EXERCISE INPUTS -
━━━

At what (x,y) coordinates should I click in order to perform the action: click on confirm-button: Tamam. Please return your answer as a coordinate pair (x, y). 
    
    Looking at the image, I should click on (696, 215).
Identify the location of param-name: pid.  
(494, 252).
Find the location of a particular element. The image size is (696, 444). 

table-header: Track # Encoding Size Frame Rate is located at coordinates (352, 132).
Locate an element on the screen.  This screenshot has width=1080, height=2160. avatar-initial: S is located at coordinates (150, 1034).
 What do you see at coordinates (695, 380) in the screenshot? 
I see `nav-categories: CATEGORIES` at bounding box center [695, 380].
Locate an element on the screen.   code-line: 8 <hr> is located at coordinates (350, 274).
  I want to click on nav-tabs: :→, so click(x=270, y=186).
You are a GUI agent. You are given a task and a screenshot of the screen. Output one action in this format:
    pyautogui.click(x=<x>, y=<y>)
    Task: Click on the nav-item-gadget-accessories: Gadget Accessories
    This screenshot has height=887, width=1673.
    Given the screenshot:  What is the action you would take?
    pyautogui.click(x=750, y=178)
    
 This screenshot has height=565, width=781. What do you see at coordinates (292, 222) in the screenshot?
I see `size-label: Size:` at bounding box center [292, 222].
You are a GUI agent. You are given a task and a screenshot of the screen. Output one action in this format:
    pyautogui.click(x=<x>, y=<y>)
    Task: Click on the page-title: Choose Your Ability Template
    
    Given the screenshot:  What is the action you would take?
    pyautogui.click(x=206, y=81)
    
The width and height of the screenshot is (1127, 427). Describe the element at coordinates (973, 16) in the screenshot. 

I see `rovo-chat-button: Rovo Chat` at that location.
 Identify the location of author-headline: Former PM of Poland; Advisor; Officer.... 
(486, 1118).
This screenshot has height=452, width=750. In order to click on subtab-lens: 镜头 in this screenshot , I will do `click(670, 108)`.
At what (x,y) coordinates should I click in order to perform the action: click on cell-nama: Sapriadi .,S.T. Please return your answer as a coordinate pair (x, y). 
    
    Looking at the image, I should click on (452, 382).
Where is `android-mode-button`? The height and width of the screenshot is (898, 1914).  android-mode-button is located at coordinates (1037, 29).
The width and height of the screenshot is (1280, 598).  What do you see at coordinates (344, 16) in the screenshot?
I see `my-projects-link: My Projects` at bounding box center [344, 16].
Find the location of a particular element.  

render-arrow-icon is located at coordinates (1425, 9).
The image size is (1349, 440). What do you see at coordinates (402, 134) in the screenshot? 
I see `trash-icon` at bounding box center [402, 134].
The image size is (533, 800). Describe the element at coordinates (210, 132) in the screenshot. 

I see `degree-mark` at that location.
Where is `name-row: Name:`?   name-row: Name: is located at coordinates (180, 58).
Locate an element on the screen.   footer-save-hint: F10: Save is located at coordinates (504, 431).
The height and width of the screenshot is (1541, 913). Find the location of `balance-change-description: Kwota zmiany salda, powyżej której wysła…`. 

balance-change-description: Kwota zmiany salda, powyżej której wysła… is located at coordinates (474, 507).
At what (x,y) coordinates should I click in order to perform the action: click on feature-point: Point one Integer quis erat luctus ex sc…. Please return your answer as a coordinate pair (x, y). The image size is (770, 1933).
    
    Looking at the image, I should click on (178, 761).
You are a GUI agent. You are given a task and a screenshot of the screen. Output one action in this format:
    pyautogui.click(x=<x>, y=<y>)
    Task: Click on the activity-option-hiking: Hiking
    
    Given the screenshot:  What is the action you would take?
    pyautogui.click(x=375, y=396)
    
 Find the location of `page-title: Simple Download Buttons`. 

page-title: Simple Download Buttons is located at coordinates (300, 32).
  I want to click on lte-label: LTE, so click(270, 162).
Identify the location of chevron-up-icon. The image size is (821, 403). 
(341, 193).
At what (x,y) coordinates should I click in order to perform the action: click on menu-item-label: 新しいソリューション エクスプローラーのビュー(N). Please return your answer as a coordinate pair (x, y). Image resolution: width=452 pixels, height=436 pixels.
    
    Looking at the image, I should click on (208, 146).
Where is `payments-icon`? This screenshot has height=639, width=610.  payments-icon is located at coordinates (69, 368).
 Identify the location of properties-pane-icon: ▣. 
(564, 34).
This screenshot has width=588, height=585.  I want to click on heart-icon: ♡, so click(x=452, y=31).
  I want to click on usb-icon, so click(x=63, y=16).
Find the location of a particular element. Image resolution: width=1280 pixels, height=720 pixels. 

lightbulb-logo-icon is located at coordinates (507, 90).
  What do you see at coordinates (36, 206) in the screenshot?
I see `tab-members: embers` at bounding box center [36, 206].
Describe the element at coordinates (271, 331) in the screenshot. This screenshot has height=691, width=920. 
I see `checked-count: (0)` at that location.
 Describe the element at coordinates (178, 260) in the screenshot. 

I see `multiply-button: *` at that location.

━━━

Can you recast every line of the listing above as a Markdown table with the columns Row and Text, numbering each line and omitting blank lines?

OUTPUT FOR THIS EXERCISE -
| Row | Text |
|---|---|
| 1 | At what (x,y) coordinates should I click in order to perform the action: click on confirm-button: Tamam. Please return your answer as a coordinate pair (x, y).  |
| 2 |     Looking at the image, I should click on (696, 215). |
| 3 | Identify the location of param-name: pid.   |
| 4 | (494, 252). |
| 5 | Find the location of a particular element. The image size is (696, 444).  |
| 6 | table-header: Track # Encoding Size Frame Rate is located at coordinates (352, 132). |
| 7 | Locate an element on the screen.  This screenshot has width=1080, height=2160. avatar-initial: S is located at coordinates (150, 1034). |
| 8 |  What do you see at coordinates (695, 380) in the screenshot?  |
| 9 | I see `nav-categories: CATEGORIES` at bounding box center [695, 380]. |
| 10 | Locate an element on the screen.   code-line: 8 <hr> is located at coordinates (350, 274). |
| 11 |   I want to click on nav-tabs: :→, so click(x=270, y=186). |
| 12 | You are a GUI agent. You are given a task and a screenshot of the screen. Output one action in this format: |
| 13 |     pyautogui.click(x=<x>, y=<y>) |
| 14 |     Task: Click on the nav-item-gadget-accessories: Gadget Accessories |
| 15 |     This screenshot has height=887, width=1673. |
| 16 |     Given the screenshot:  What is the action you would take? |
| 17 |     pyautogui.click(x=750, y=178) |
| 18 |  This screenshot has height=565, width=781. What do you see at coordinates (292, 222) in the screenshot? |
| 19 | I see `size-label: Size:` at bounding box center [292, 222]. |
| 20 | You are a GUI agent. You are given a task and a screenshot of the screen. Output one action in this format: |
| 21 |     pyautogui.click(x=<x>, y=<y>) |
| 22 |     Task: Click on the page-title: Choose Your Ability Template |
| 23 |     Given the screenshot:  What is the action you would take? |
| 24 |     pyautogui.click(x=206, y=81) |
| 25 | The width and height of the screenshot is (1127, 427). Describe the element at coordinates (973, 16) in the screenshot.  |
| 26 | I see `rovo-chat-button: Rovo Chat` at that location. |
| 27 |  Identify the location of author-headline: Former PM of Poland; Advisor; Officer....  |
| 28 | (486, 1118). |
| 29 | This screenshot has height=452, width=750. In order to click on subtab-lens: 镜头 in this screenshot , I will do `click(670, 108)`. |
| 30 | At what (x,y) coordinates should I click in order to perform the action: click on cell-nama: Sapriadi .,S.T. Please return your answer as a coordinate pair (x, y).  |
| 31 |     Looking at the image, I should click on (452, 382). |
| 32 | Where is `android-mode-button`? The height and width of the screenshot is (898, 1914).  android-mode-button is located at coordinates (1037, 29). |
| 33 | The width and height of the screenshot is (1280, 598).  What do you see at coordinates (344, 16) in the screenshot? |
| 34 | I see `my-projects-link: My Projects` at bounding box center [344, 16]. |
| 35 | Find the location of a particular element.   |
| 36 | render-arrow-icon is located at coordinates (1425, 9). |
| 37 | The image size is (1349, 440). What do you see at coordinates (402, 134) in the screenshot?  |
| 38 | I see `trash-icon` at bounding box center [402, 134]. |
| 39 | The image size is (533, 800). Describe the element at coordinates (210, 132) in the screenshot.  |
| 40 | I see `degree-mark` at that location. |
| 41 | Where is `name-row: Name:`?   name-row: Name: is located at coordinates (180, 58). |
| 42 | Locate an element on the screen.   footer-save-hint: F10: Save is located at coordinates (504, 431). |
| 43 | The height and width of the screenshot is (1541, 913). Find the location of `balance-change-description: Kwota zmiany salda, powyżej której wysła…`.  |
| 44 | balance-change-description: Kwota zmiany salda, powyżej której wysła… is located at coordinates (474, 507). |
| 45 | At what (x,y) coordinates should I click in order to perform the action: click on feature-point: Point one Integer quis erat luctus ex sc…. Please return your answer as a coordinate pair (x, y). The image size is (770, 1933). |
| 46 |     Looking at the image, I should click on (178, 761). |
| 47 | You are a GUI agent. You are given a task and a screenshot of the screen. Output one action in this format: |
| 48 |     pyautogui.click(x=<x>, y=<y>) |
| 49 |     Task: Click on the activity-option-hiking: Hiking |
| 50 |     Given the screenshot:  What is the action you would take? |
| 51 |     pyautogui.click(x=375, y=396) |
| 52 |  Find the location of `page-title: Simple Download Buttons`.  |
| 53 | page-title: Simple Download Buttons is located at coordinates (300, 32). |
| 54 |   I want to click on lte-label: LTE, so click(270, 162). |
| 55 | Identify the location of chevron-up-icon. The image size is (821, 403).  |
| 56 | (341, 193). |
| 57 | At what (x,y) coordinates should I click in order to perform the action: click on menu-item-label: 新しいソリューション エクスプローラーのビュー(N). Please return your answer as a coordinate pair (x, y). Image resolution: width=452 pixels, height=436 pixels. |
| 58 |     Looking at the image, I should click on (208, 146). |
| 59 | Where is `payments-icon`? This screenshot has height=639, width=610.  payments-icon is located at coordinates (69, 368). |
| 60 |  Identify the location of properties-pane-icon: ▣.  |
| 61 | (564, 34). |
| 62 | This screenshot has width=588, height=585.  I want to click on heart-icon: ♡, so click(x=452, y=31). |
| 63 |   I want to click on usb-icon, so click(x=63, y=16). |
| 64 | Find the location of a particular element. Image resolution: width=1280 pixels, height=720 pixels.  |
| 65 | lightbulb-logo-icon is located at coordinates (507, 90). |
| 66 |   What do you see at coordinates (36, 206) in the screenshot? |
| 67 | I see `tab-members: embers` at bounding box center [36, 206]. |
| 68 | Describe the element at coordinates (271, 331) in the screenshot. This screenshot has height=691, width=920.  |
| 69 | I see `checked-count: (0)` at that location. |
| 70 |  Describe the element at coordinates (178, 260) in the screenshot.  |
| 71 | I see `multiply-button: *` at that location. |